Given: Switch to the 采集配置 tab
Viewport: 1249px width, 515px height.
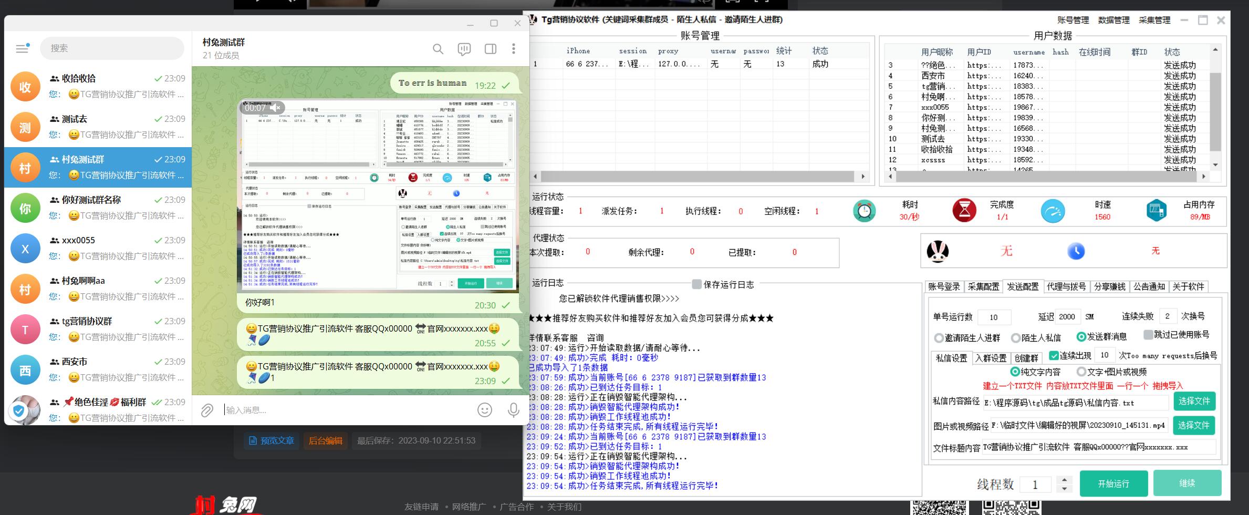Looking at the screenshot, I should [x=983, y=286].
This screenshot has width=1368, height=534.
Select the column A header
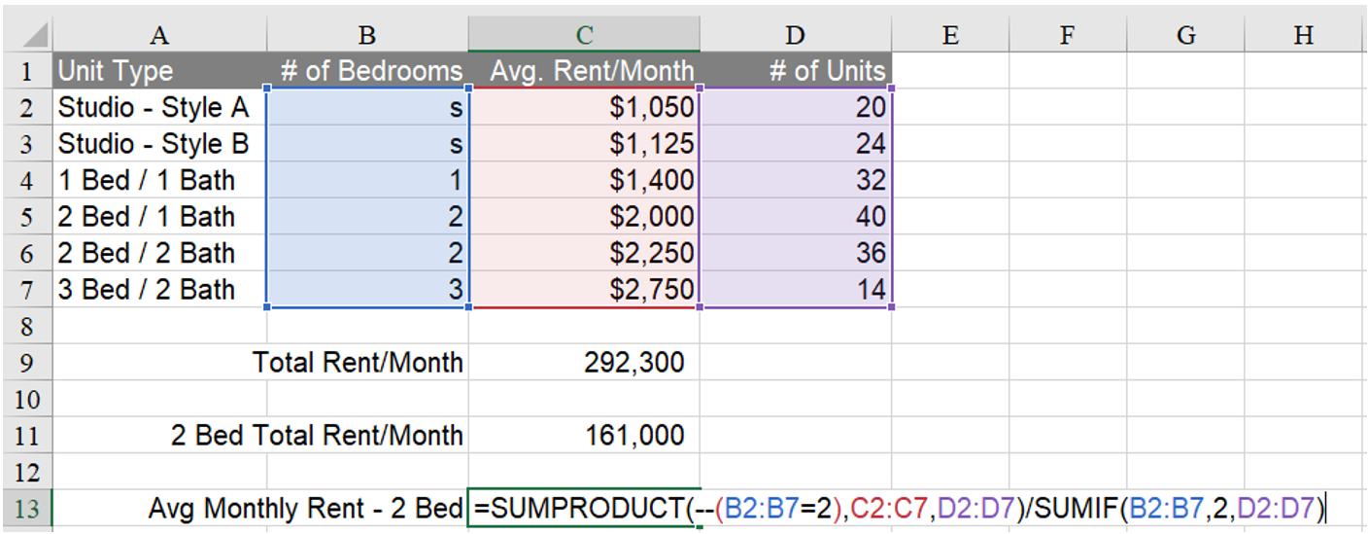click(x=159, y=35)
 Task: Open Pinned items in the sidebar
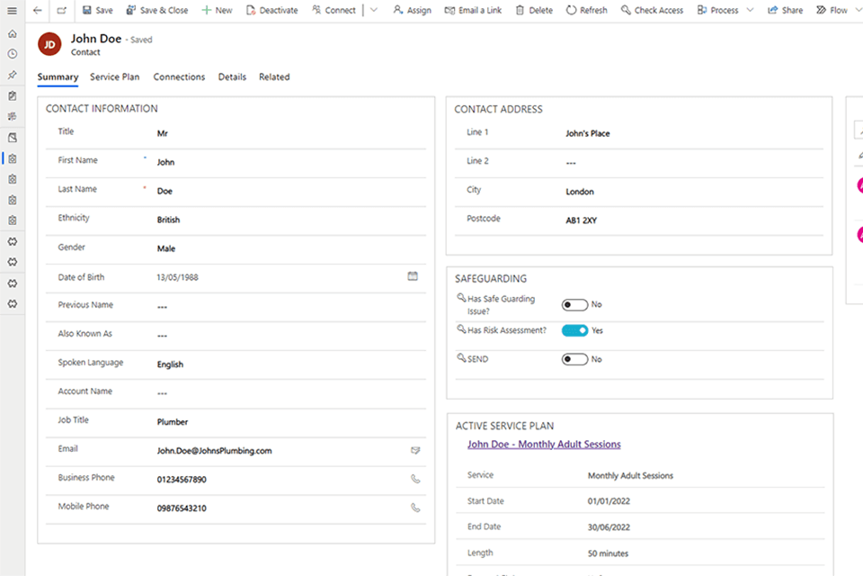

########

- [YOUR TASK] Copy out every line of the listing above word for word, leaving out the pictures.

- [COMPLETED TASK]
Given: Switch to the 采集配置 tab
Viewport: 1249px width, 515px height.
Looking at the screenshot, I should [x=983, y=286].
This screenshot has width=1368, height=534.
Select the column A header
click(x=159, y=35)
 Task: Open Pinned items in the sidebar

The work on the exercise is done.